# Gaussian Mixture Models (GMM): Advanced Tutorial

**Gaussian Mixture Models (GMM)** are probabilistic models that assume the data is generated from a mixture of several Gaussian distributions with unknown parameters.
They are used for **unsupervised clustering**, **density estimation**, and **anomaly detection**.

## 1. Import Required Libraries

In [None]:
import numpy as np
import matplotlib.pyplot as plt
import seaborn as sns
from sklearn.mixture import GaussianMixture
from sklearn.datasets import make_blobs
from sklearn.metrics import silhouette_score
from sklearn.preprocessing import StandardScaler

sns.set(style='whitegrid')


## 2. Generate Synthetic Data

In [None]:
X, y_true = make_blobs(n_samples=500, centers=3, cluster_std=0.60, random_state=0)
X = StandardScaler().fit_transform(X)

plt.scatter(X[:, 0], X[:, 1], s=40)
plt.title("Generated Synthetic Data")
plt.show()


## 3. Fit Gaussian Mixture Model

In [None]:
gmm = GaussianMixture(n_components=3, covariance_type='full', random_state=42)
gmm.fit(X)
labels = gmm.predict(X)

plt.scatter(X[:, 0], X[:, 1], c=labels, s=40, cmap='viridis')
plt.title("GMM Clustering")
plt.show()


## 4. Compare with KMeans

In [None]:
from sklearn.cluster import KMeans

kmeans = KMeans(n_clusters=3, random_state=42).fit(X)

fig, axs = plt.subplots(1, 2, figsize=(12, 5))
axs[0].scatter(X[:, 0], X[:, 1], c=kmeans.labels_, cmap='viridis')
axs[0].set_title("KMeans Clustering")

axs[1].scatter(X[:, 0], X[:, 1], c=labels, cmap='viridis')
axs[1].set_title("GMM Clustering")

plt.show()


## 5. Model Evaluation

In [None]:
print("GMM Silhouette Score:", silhouette_score(X, labels))
print("AIC:", gmm.aic(X))
print("BIC:", gmm.bic(X))


## 6. Visualize Gaussian Contours

In [None]:
import matplotlib as mpl

def draw_ellipse(position, covariance, ax=None, **kwargs):
    from matplotlib.patches import Ellipse
    ax = ax or plt.gca()

    if covariance.shape == (2, 2):
        U, s, Vt = np.linalg.svd(covariance)
        angle = np.degrees(np.arctan2(U[1, 0], U[0, 0]))
        width, height = 2 * np.sqrt(s)
    else:
        angle = 0
        width, height = 2 * np.sqrt(covariance)
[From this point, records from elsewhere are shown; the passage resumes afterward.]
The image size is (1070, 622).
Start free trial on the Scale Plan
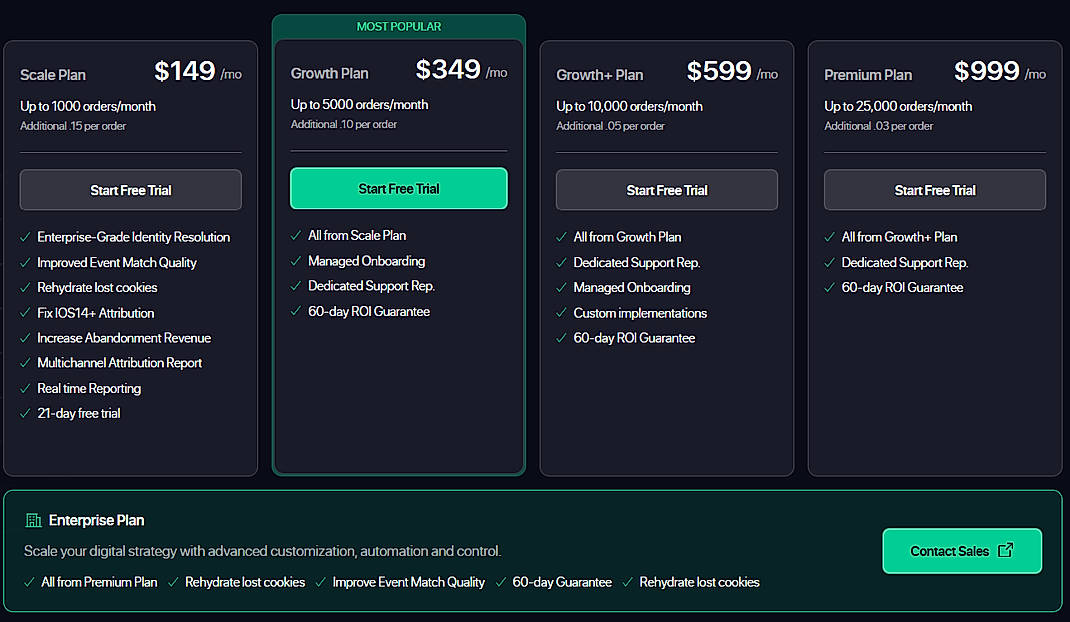click(130, 189)
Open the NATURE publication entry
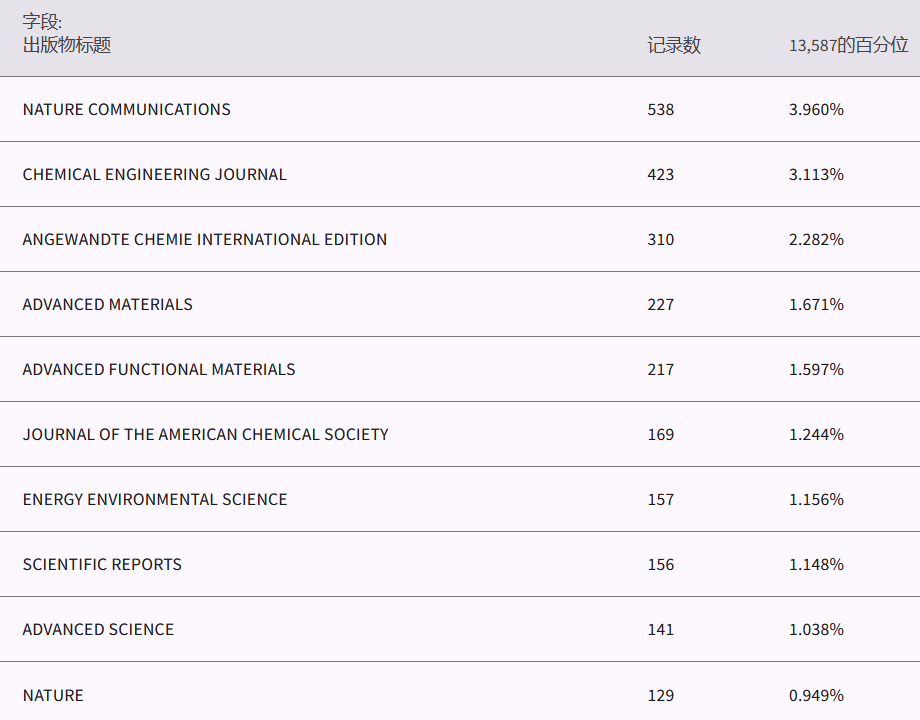 (x=53, y=695)
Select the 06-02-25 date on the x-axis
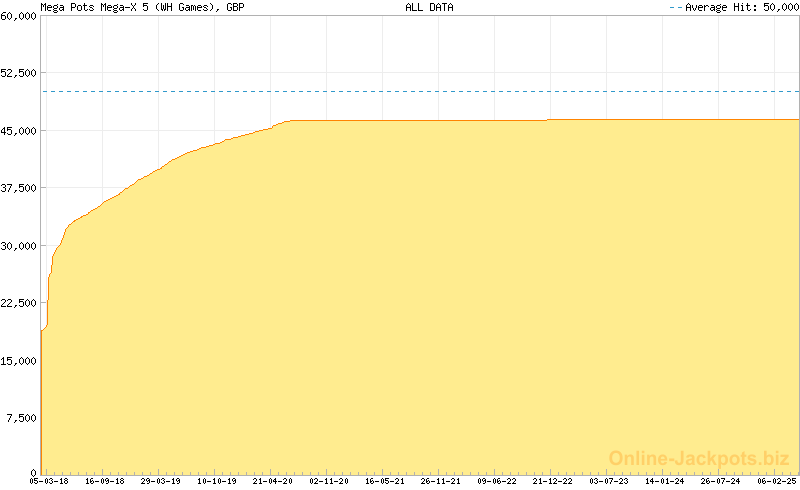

    for nsig in range(1, 4):
        ax.add_patch(Ellipse(position, nsig * width, nsig * height,
                             angle, **kwargs))

plt.figure(figsize=(8, 6))
plt.scatter(X[:, 0], X[:, 1], c=labels, s=30, cmap='viridis', zorder=2)

w_factor = 0.2 / gmm.weights_.max()
for pos, covar, w in zip(gmm.means_, gmm.covariances_, gmm.weights_):
    draw_ellipse(pos, covar, alpha=w * w_factor)

plt.title("GMM with Gaussian Ellipses")
plt.show()


## 7. Summary

- GMMs model clusters as Gaussian distributions
- Support soft clustering and probability estimates
- Great for density estimation and anomaly detection
- AIC and BIC help select the number of components